In addition to crowdfunding, microlending is a possible alternative for small businesses seeking alternative forms of investment. Many entrepreneurs believe that microlending is only a funding option for projects in developing countries. However, microfinance has been proven to work in the U.S.; and, as many microlenders provide pro bono consulting and training along with a loan, microfinancing can be a great option for entrepreneurs just starting out. Here's what you need to know about this financing model.
What is microlending?
Microlending, also known as microcredit, is a type of funding in which small loans are issued by individuals, rather than banks or other credit institutions. These loans can be used by entrepreneurs or business owners to get their idea off the ground or to expand their business with a little extra cash. In that sense, microlending isn't all that different from a small business loan.
Where microlending is unique is in the intent behind the loan. Traditional lenders may seek to earn a profit on their loan by charging interest or fees. Microlenders are interested in investing in the development of an idea or business. The main goal of a microloan is to help a small entrepreneur who may not have access to traditional funding and would not otherwise be able to borrow money.
As such, many microlenders are mission-based: They offer loans from nonprofit organizations or government programs that aim to help disadvantaged communities. Along with loans, microlending bodies will also provide coaching and training to build a strong business foundation. In turn, this helps ensure that the borrower is eventually able to pay back their loan.
Globally, the size of a microloan varies. In the U.S., the Small Business Administration classifies anything under $50,000 a microloan. Microloans can be as small as $25 or $50.
How does a microloan work?
If you have bad credit or no credit, microloans may be an option. They are designed for communities that are often excluded from traditional funding options: minorities, women, veterans, freelancers, consultants, sole proprietors and new startups with only a few employees.
Each microlender will have different requirements and loan terms; but, in general, a microlender will evaluate applicants' credit scores, business revenue, other sources of income, business plan and the duration of time you've been in business to assess whether you're a good candidate for their loan program.
Small businesses can use microloans for a variety of activities -- not just to get started. Some common uses for microloans include:
- Buying inventory or supplies.
- Covering payroll or employee training costs.
- Paying for seasonal expenses.
- Investing in a new marketing strategy or campaign.

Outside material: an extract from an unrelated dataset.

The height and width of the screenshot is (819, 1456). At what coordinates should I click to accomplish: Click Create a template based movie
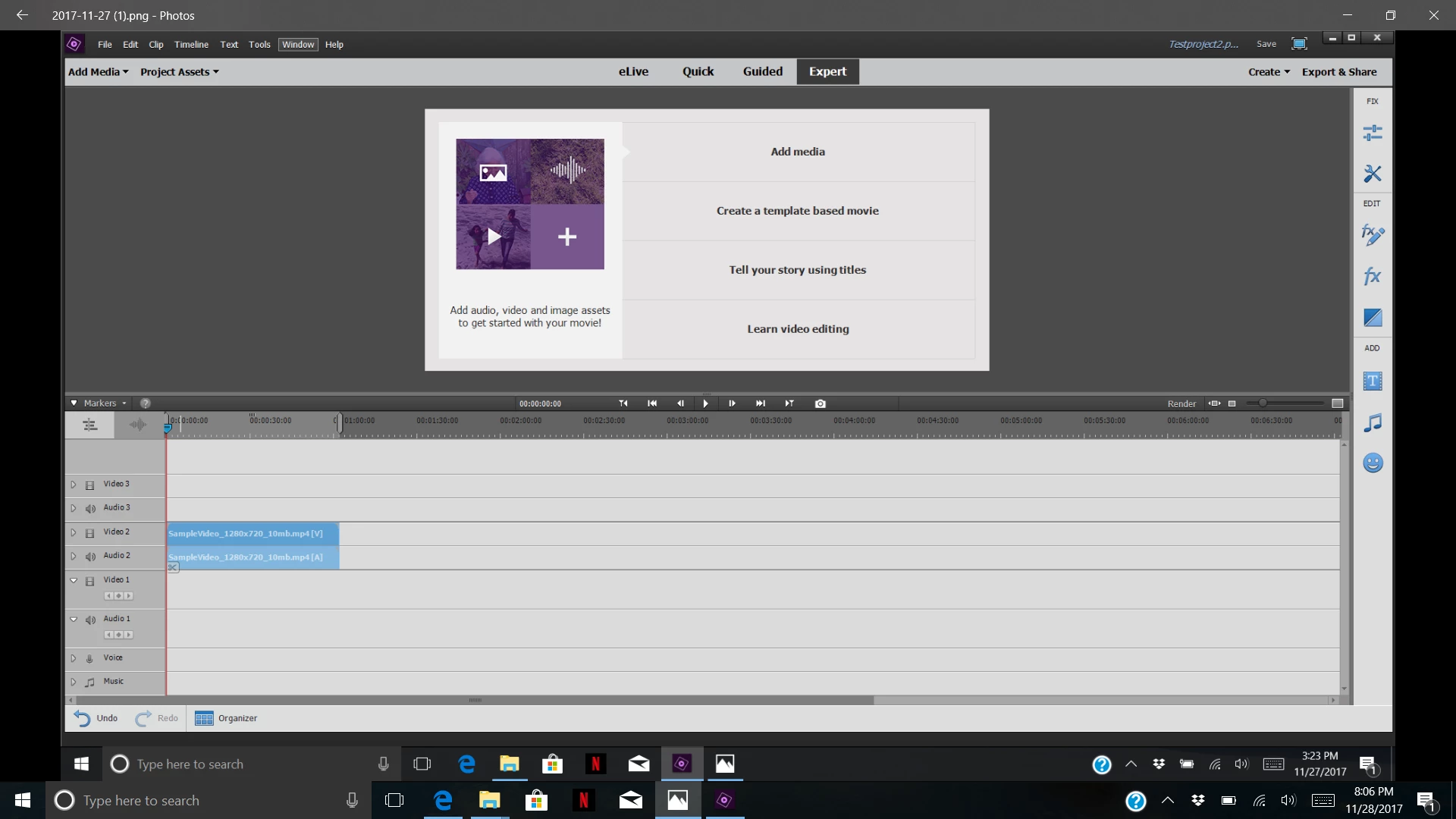(x=797, y=211)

As compared to traditional loans, microloans tend to have low-interest rates and are more flexible in terms of qualification requirements. They come with longer payback periods, sometimes up to six years.
Top microlending sites
Explore some of these microlenders to see if any of their loan options are a good fit for you. Many microlenders are state- or region-specific. The SBA also maintains a list of microlending partners by state.
- The SBA Microloan program
- Accion USA
- The FIELD program by Aspen Institute
- Grameen America
- LiftFund (serving 13 states in the southern US)
- Kiva U.S.
- Excelsior Growth Fund (explore the ImpactFund option)
- Opportunity Fund (California and Nevada)
- Justine Petersen
- CDC Small Business Finance Corp. (California, Arizona and Nevada)
- Valley Economic Development Corp.
- Main Street Launch (San Francisco Bay Area)
Alternately, Prosper and LendingClub are peer-to-peer options that mimic crowdfunding sites like GoFundMe. Peer-to-peer microlending is a model where the site connects individuals who provide small-size loans to businesses in need.